Task set —
(a) List every ailment described in the piece about write-in doctor columns.
(b) Carry on the piece about write-in doctor columns from its last sentence.

Quoted passage Start Marker

Dear Doctor Endwell,
I've been bleeding out of my eyes for about six months now. It's starting to worry me. Should I see someone?
Thanks,
Going Pale in Jersey
Am I the only person who is disturbed by those write-in doctor columns in the newspaper? I've reached the point where I don't dare even read the headlines on these for fear that I'll hear about yet another exotic ailment about which I never even knew to be worried before. Every week, people whose skin is mysteriously sloughing off their bodies are writing to ask if there's anything unusual about that. Housewives are bursting into flame and writing to ask if there's an herbal supplement that soothes the burning. Office temps from the Midwest are sending letters, curious to know if having pens lodged in their skulls is something that can be fixed at home without bothering to bill their insurance.

Quoted passage End Marker
Data listing Start Marker

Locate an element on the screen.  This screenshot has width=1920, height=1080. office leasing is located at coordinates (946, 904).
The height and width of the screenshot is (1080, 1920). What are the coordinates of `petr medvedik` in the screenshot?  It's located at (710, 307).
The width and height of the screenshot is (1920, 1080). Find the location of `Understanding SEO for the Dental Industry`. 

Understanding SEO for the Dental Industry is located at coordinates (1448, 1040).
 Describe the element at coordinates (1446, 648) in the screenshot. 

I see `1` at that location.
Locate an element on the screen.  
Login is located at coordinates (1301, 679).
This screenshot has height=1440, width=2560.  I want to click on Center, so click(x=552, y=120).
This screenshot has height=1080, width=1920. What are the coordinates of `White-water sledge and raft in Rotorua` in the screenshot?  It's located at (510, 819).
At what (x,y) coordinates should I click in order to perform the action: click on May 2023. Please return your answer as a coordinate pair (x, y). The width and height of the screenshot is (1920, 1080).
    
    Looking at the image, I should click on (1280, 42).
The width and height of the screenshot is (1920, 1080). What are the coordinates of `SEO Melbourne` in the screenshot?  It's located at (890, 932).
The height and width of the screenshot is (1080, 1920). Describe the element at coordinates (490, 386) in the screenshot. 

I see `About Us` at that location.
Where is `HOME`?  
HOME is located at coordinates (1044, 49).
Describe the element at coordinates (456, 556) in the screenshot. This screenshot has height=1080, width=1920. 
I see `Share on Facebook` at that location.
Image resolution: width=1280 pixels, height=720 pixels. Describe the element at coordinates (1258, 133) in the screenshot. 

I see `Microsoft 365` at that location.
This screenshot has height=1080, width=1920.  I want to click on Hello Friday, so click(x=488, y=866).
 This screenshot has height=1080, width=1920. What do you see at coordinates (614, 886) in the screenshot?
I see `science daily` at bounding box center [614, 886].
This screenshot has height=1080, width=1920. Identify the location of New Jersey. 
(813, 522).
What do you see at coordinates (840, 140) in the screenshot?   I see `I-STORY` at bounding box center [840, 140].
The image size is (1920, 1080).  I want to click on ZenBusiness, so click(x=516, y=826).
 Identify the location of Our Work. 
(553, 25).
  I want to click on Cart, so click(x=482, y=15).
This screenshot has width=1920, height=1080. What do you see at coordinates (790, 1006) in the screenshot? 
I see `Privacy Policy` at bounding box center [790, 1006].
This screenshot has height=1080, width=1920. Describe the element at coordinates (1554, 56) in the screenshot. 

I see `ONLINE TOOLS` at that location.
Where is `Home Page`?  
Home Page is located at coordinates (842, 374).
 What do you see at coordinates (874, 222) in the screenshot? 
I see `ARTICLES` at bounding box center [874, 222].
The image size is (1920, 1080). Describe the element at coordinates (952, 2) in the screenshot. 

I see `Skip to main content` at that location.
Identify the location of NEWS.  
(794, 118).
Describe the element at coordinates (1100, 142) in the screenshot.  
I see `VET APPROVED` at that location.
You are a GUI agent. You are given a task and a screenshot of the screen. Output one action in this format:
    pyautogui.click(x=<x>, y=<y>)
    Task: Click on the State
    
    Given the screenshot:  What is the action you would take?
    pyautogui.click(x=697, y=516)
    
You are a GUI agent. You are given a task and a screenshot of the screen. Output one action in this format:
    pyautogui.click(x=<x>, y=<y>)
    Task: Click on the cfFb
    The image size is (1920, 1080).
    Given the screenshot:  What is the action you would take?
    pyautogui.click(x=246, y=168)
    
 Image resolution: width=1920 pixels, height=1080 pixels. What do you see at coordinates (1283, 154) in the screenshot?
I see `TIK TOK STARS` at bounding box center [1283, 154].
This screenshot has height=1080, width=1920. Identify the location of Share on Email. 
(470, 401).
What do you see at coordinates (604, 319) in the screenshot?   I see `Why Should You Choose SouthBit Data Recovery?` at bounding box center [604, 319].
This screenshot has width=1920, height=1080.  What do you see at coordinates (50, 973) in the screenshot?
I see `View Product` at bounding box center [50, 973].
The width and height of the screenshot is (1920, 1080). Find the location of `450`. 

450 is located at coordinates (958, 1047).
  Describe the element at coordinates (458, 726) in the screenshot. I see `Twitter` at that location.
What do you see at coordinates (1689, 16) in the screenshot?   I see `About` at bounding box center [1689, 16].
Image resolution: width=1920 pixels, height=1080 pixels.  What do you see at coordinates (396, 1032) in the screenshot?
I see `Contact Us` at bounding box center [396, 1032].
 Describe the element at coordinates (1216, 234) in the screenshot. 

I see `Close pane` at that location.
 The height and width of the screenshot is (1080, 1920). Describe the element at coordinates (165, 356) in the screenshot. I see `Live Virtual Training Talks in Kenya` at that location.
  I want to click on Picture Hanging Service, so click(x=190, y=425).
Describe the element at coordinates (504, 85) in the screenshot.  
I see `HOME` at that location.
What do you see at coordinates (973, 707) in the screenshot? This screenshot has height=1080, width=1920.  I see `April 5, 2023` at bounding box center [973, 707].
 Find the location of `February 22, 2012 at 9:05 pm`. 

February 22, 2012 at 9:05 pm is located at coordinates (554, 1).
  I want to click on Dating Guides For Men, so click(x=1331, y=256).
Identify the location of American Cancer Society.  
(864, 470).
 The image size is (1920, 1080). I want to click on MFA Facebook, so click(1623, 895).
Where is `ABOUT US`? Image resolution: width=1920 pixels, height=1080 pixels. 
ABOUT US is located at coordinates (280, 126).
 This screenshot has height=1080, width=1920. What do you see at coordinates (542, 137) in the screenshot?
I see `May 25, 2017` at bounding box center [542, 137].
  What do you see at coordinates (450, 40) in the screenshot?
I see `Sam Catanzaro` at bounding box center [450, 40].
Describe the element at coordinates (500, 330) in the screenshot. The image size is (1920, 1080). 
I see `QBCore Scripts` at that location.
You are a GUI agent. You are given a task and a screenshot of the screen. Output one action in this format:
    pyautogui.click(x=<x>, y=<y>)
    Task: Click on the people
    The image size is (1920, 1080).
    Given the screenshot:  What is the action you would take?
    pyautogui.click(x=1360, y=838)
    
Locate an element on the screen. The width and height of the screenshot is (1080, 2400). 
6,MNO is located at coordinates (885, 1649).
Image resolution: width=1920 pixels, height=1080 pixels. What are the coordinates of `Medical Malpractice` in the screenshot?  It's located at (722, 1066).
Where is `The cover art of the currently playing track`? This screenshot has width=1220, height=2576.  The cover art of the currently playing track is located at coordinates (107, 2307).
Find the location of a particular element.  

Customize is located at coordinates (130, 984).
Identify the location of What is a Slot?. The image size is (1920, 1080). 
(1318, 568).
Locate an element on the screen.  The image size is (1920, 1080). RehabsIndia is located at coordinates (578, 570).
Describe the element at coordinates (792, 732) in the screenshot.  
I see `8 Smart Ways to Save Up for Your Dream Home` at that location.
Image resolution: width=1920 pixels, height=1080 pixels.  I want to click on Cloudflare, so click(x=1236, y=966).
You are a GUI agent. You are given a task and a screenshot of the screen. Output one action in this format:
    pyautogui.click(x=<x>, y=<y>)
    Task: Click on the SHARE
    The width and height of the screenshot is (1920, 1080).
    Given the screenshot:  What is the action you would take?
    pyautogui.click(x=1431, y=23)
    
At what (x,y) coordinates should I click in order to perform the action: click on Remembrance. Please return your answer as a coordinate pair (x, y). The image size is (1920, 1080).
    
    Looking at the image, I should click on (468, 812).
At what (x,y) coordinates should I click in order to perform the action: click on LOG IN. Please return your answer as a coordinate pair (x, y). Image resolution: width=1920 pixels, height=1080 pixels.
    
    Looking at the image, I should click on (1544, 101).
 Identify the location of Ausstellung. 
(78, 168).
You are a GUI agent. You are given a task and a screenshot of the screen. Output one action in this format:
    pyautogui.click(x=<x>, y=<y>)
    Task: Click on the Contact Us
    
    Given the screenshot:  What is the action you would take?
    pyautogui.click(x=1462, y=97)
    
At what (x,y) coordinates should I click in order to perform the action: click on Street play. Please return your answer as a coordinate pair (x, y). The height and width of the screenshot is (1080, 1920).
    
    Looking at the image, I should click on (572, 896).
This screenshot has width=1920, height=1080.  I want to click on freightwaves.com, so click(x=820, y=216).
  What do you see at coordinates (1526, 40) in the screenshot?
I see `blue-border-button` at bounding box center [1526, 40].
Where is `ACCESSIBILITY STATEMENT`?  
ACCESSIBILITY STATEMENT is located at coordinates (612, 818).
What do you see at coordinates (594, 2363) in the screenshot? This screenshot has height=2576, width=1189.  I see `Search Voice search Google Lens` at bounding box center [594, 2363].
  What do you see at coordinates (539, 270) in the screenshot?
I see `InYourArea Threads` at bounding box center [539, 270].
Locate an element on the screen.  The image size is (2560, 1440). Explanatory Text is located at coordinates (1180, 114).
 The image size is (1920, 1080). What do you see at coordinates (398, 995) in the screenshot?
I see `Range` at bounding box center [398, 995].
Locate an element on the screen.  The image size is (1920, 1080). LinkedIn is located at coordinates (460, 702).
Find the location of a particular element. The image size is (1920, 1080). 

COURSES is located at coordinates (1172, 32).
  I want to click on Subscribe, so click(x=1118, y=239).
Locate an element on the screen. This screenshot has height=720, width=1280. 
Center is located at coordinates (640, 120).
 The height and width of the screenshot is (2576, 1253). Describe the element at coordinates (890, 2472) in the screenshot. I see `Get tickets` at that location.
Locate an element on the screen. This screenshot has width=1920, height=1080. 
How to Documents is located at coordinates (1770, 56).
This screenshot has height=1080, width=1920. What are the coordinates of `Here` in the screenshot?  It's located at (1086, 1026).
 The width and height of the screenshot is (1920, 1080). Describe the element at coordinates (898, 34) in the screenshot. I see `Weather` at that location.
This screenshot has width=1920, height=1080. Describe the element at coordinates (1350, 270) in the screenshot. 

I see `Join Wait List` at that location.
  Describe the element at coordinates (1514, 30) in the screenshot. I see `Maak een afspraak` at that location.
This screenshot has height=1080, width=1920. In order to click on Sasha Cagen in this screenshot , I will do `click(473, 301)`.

Data listing End Marker

List of answers —
(a)
- Bleeding out of the eyes for about six months
- Skin mysteriously sloughing off the body
- Bursting into flame
- Pens lodged in the skull

(b)
More worrisome than these people who apparently can't figure out, without the help of a mail-in medical columnist, whether they should see their doctor when they've been struck repeatedly by lightning or bitten on their faces by rattlesnakes, are the people for whom television medical commercials are targeted.
Zoboflax is not for everyone. If you have kidney failure, a serious heart condition, terminal cancer, or a space alien living inside your sternum, tell your doctor.
Shouldn't your doctor already KNOW about these things? I mean, who goes to their doctor and says, "Doc, I was watching Friends the other night, and during the commercial break I was informed that I should ask you if Zoboflax is right for me. Oh, by the way, my immune system isn't normal because I'm dying. I thought that might be relevant."
Frankly, when I go to my doctor, I'm not about to give him any ideas. I see visits to my doctor as a kind of game in which I test his ability TO KNOW WHAT MIGHT BE KILLING ME without my input. That's why he went to school, right? If I have an alien living inside my sternum, I figure it's his job to pick up on that - and it's also his job to prescribe something that I don't have to tell him about.
"Gosh, Mr. Elmore, you've got an alien."
"Yes, I was wondering when you'd notice."
"I'd prescribe something, but to be honest, I'm fresh out of ideas."
"How about Zoboflax? Is it right for me?"